Don's a great shot..he's made me look bad before. :wink:


----------



## 2413gary (Apr 10, 2008)

If Don or Bill beats me I'll have to buy one those darn Shadowcat's. just what I need is another bow
Gary


threetoe said:


> Don's a great shot..he's made me look bad before. :wink:


----------



## zestycj7 (Sep 24, 2010)

2413gary said:


> If Don or Bill beats me I'll have to buy one those darn Shadowcat's. just what I need is another bow
> Gary


I don't care who your are, thats funny right there....LOL
Don.
P.S. 
You going to be at the Tomahawk shoot at Oranco?


----------



## 2413gary (Apr 10, 2008)

Well, Gary shot 818 Sr BH. I shot 771 Female BB. He WHOOOOPED me again. Guess I better get serious. 
Yes we are going to the Tomahawk Shoot. 
Sandy


----------



## Humdinger (Apr 4, 2012)

Haha.. You two destroyed all of us at the Tomahawk!! Great Job! But my girlfriend got second to Sandy so that was cool..Only 200 points off!!! haha. There was one guy who could not believe the scores in the Trad division. I thought he was gonna pass out when he heard the 780 something! It was priceless


----------



## igorts (Apr 18, 2007)

scores will be published here
BHFS A M 853 21X. a drop from 867 with 27X (club 900). But it was first time for me


----------



## igorts (Apr 18, 2007)

Scores are posted.
I'm happy with my place -)


----------



## zestycj7 (Sep 24, 2010)

igorts said:


> Scores are posted.
> I'm happy with my place -)


I saw the scores too, I am "REAL" happy on how I finished.
Don.


----------



## igorts (Apr 18, 2007)

do they give anything to places taken?


----------



## minnie3 (Jul 28, 2009)

lots of competitors/participants in the results there.
just like to ask how this one is shot and scored.
have a good weekend and happy shooting


----------



## itbeso (Jul 6, 2005)

minnie3 said:


> lots of competitors/participants in the results there.
> just like to ask how this one is shot and scored.
> have a good weekend and happy shooting


Minnie, The 900 round is shot from 60-50-40-Yard distances. 6 arrows per end, 5 ends per distance on a 122 centimeter face. Scoring is 10-9-8-7 etc. The California state 900 round championship is held the month of September at approx. 10 different locations around the state. Due to the length of our state, we went to multiple sites to increase attendance, which usually varies in the 3-400 archer range now.
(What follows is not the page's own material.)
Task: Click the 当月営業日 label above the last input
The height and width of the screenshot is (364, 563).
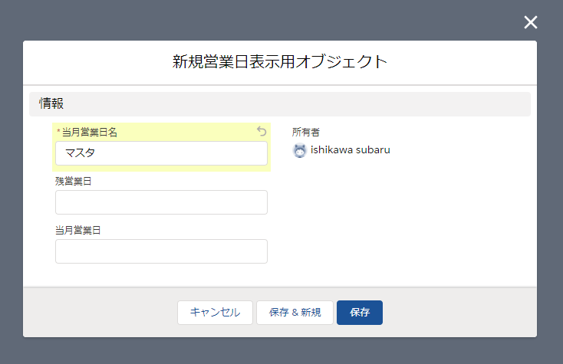Action: 78,230

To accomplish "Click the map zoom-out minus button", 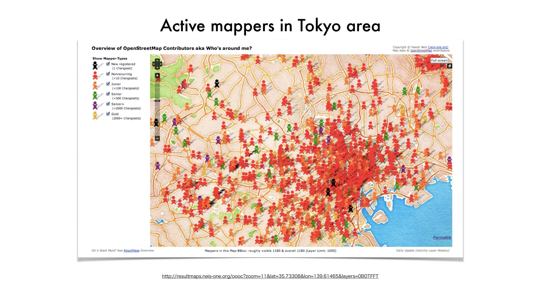I will point(157,138).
Archers can shoot at any of the sites they choose to, and in multiple styles if they choose to attend different sites on different weekends.


----------



## zestycj7 (Sep 24, 2010)

igorts said:


> do they give anything to places taken?


Awards are given out to 1st, 2nd and 3rd place.
Don.


----------



## minnie3 (Jul 28, 2009)

thanks for the reply itbeso. some impressive scores there.

i've shot the same format and scoring at a nearby club, on days when there is no 3d at my club. they call it a canberra round.


----------